# AIM OF THE EXERCISE
Please render the stretch from the line containing "Open the Forum" through the end of the entries as a Markdown table with a column No. holding the row number and a column Text holding the line, leaving out blank lines.
═════ AVAILABLE DATA ═════
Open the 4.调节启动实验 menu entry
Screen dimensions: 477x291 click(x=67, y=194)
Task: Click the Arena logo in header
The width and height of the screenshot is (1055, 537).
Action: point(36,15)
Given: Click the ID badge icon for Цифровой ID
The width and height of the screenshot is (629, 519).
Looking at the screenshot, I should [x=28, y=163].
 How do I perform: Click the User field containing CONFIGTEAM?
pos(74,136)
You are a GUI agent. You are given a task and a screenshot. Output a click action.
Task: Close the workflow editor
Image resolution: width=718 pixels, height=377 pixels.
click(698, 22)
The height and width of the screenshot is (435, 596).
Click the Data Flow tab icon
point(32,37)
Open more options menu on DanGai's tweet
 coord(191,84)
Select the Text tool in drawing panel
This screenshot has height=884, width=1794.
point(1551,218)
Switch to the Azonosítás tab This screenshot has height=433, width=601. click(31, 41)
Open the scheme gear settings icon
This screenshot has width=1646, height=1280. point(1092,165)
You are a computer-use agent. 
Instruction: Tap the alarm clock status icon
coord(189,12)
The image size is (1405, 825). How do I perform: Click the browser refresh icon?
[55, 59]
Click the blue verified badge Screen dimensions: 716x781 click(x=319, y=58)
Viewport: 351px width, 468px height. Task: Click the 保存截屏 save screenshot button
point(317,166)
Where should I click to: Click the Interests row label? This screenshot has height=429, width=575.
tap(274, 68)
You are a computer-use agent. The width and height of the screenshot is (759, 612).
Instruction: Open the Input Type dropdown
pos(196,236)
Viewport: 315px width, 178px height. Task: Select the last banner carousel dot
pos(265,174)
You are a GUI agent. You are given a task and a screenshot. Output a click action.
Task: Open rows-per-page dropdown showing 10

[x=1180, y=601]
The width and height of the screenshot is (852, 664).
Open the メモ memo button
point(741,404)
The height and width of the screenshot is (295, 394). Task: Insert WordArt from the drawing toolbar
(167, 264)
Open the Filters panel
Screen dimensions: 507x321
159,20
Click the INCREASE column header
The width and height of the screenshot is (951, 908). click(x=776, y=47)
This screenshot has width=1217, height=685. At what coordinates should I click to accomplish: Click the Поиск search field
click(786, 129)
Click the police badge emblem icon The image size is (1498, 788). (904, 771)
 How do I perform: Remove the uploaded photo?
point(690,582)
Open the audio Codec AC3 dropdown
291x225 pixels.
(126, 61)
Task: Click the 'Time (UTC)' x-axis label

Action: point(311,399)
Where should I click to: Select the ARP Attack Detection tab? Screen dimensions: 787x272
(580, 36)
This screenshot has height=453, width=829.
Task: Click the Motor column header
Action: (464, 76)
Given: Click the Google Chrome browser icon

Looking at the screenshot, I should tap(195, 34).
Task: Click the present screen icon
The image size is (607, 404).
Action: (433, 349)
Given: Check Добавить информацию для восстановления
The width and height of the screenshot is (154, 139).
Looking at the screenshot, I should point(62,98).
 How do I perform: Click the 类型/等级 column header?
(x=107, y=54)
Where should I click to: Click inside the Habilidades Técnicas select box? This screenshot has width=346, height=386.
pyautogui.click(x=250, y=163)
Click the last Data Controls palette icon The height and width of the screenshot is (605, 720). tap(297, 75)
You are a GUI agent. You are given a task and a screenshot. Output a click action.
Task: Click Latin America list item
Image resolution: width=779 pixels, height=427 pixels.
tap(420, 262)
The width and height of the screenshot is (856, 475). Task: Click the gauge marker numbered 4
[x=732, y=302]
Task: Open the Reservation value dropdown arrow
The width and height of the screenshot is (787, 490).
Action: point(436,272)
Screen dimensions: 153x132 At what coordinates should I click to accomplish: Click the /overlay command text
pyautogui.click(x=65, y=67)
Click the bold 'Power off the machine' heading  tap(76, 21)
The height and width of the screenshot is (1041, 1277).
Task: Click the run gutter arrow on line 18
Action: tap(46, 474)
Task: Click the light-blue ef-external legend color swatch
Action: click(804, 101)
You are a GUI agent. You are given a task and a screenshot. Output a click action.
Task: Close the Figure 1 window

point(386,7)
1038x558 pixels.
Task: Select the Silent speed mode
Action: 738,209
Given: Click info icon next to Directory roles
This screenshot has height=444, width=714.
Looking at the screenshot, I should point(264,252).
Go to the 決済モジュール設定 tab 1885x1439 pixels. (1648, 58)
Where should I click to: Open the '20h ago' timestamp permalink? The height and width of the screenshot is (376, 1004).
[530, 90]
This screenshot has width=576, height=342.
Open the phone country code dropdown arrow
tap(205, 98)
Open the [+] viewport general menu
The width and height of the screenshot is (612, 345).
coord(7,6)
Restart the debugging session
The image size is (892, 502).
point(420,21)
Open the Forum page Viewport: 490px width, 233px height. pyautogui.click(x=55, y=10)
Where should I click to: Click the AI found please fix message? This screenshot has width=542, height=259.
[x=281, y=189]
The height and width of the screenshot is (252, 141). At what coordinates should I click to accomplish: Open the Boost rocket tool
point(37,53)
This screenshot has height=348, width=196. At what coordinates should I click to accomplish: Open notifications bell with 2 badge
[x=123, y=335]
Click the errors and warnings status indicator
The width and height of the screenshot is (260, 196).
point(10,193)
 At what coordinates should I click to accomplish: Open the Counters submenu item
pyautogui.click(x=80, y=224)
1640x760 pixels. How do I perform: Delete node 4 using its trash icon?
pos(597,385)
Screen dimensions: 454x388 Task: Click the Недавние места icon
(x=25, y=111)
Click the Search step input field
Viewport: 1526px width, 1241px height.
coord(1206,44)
═════
# OUTPUT BELOW
| No. | Text |
|---|---|
| 1 | Open the Forum page Viewport: 490px width, 233px height. pyautogui.click(x=55, y=10) |
| 2 | Where should I click to: Click the AI found please fix message? This screenshot has width=542, height=259. |
| 3 | [x=281, y=189] |
| 4 | The height and width of the screenshot is (252, 141). At what coordinates should I click to accomplish: Open the Boost rocket tool |
| 5 | point(37,53) |
| 6 | This screenshot has height=348, width=196. At what coordinates should I click to accomplish: Open notifications bell with 2 badge |
| 7 | [x=123, y=335] |
| 8 | Click the errors and warnings status indicator |
| 9 | The width and height of the screenshot is (260, 196). |
| 10 | point(10,193) |
| 11 |  At what coordinates should I click to accomplish: Open the Counters submenu item |
| 12 | pyautogui.click(x=80, y=224) |
| 13 | 1640x760 pixels. How do I perform: Delete node 4 using its trash icon? |
| 14 | pos(597,385) |
| 15 | Screen dimensions: 454x388 Task: Click the Недавние места icon |
| 16 | (x=25, y=111) |
| 17 | Click the Search step input field |
| 18 | Viewport: 1526px width, 1241px height. |
| 19 | coord(1206,44) |